### EXERCISE DETAILS
From the records below, please return each line that holds the word "with".

### DATASET EXTRACT

━━━━━━━━━━━━━━━━━━━━━━━━━━━━━━

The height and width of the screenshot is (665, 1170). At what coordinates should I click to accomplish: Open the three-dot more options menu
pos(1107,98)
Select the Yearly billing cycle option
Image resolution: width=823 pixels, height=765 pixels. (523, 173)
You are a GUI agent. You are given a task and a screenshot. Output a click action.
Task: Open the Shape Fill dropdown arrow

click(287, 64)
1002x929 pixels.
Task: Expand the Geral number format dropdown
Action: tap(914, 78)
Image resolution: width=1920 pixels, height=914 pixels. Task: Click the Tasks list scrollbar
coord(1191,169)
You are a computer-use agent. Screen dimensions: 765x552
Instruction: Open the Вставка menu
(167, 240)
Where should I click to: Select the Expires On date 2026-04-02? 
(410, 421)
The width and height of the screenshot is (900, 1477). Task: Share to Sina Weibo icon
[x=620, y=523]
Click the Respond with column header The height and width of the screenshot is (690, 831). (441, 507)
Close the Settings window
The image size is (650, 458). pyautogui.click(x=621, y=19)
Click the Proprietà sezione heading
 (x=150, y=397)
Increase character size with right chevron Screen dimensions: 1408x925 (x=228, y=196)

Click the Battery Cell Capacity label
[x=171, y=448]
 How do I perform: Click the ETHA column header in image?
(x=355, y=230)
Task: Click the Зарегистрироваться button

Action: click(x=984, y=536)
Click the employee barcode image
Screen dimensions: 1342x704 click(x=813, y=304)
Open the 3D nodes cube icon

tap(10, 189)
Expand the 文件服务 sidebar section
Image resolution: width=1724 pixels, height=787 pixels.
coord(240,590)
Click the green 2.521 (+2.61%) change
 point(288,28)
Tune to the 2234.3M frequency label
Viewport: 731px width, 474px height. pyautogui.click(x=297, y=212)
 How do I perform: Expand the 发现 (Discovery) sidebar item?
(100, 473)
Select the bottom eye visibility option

━━━━━━━━━━━━━━━━━━━━━━━━━━━━━━

### RESPONSE FOR THIS EXERCISE
Click the Respond with column header The height and width of the screenshot is (690, 831). (441, 507)
Increase character size with right chevron Screen dimensions: 1408x925 (x=228, y=196)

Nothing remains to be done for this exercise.